Files
embedding-buddy/CLAUDE.md
2025-08-12 18:48:02 -07:00

2.3 KiB

CLAUDE.md

This file provides guidance to Claude Code (claude.ai/code) when working with code in this repository.

Project Overview

EmbeddingBuddy is a Python Dash web application for interactive exploration and visualization of embedding vectors through dimensionality reduction techniques (PCA, t-SNE, UMAP).
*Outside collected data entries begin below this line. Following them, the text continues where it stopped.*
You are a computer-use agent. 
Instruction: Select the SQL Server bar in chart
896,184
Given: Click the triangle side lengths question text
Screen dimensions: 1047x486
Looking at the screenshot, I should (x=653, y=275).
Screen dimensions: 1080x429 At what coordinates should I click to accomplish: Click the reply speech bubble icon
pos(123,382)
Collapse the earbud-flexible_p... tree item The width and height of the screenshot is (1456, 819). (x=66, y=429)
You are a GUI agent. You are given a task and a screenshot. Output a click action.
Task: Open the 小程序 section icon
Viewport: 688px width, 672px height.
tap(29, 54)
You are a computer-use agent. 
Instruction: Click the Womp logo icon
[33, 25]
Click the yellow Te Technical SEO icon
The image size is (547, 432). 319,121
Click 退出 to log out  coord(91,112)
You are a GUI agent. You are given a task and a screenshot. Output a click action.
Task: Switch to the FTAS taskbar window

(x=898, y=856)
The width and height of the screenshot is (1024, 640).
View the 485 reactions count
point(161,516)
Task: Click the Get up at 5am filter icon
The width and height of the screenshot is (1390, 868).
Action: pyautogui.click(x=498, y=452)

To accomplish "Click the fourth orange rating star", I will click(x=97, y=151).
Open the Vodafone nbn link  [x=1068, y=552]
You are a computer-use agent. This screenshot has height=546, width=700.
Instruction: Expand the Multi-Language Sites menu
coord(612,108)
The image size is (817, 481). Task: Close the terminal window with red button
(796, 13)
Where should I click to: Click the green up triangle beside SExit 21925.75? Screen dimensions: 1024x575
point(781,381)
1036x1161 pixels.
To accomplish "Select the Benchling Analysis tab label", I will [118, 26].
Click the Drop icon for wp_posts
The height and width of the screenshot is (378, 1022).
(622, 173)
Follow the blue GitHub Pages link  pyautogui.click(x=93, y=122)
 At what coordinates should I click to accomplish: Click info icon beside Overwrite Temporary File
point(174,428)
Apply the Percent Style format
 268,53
The app provides a drag-and-drop interface for uploading NDJSON files containing embeddings and visualizes them in 2D/3D plots.

Development Commands

Install dependencies:

uv sync

Run the application:

uv run python app.py

The app will be available at http://127.0.0.1:8050

Test with sample data: Use the included sample_data.ndjson file for testing the application functionality.

Architecture

Core Files

  • app.py - Main Dash application with complete web interface, data processing, and visualization logic
  • main.py - Simple entry point (currently minimal)
  • pyproject.toml - Project configuration and dependencies using uv package manager

Key Components

  • Data Processing: NDJSON parser that handles embedding documents with required fields (embedding, text) and optional metadata (id, category, subcategory, tags)
  • Dimensionality Reduction: Supports PCA, t-SNE (openTSNE), and UMAP algorithms
  • Visualization: Plotly-based 2D/3D scatter plots with interactive features
  • UI Layout: Bootstrap-styled sidebar with controls and large visualization area
  • State Management: Dash callbacks for reactive updates between upload, method selection, and plot rendering

Data Format

The application expects NDJSON files where each line contains:

{"id": "doc_001", "embedding": [0.1, -0.3, 0.7, ...], "text": "Sample text", "category": "news", "subcategory": "politics", "tags": ["election"]}

Callback Architecture

  • File upload → Data processing and storage in dcc.Store
  • Method/parameter changes → Dimensionality reduction and plot update
  • Point clicks → Detail display in sidebar

Dependencies

Uses modern Python stack with uv for dependency management:

  • Dash + Plotly for web interface and visualization
  • scikit-learn (PCA), openTSNE, umap-learn for dimensionality reduction
  • pandas/numpy for data manipulation
  • dash-bootstrap-components for styling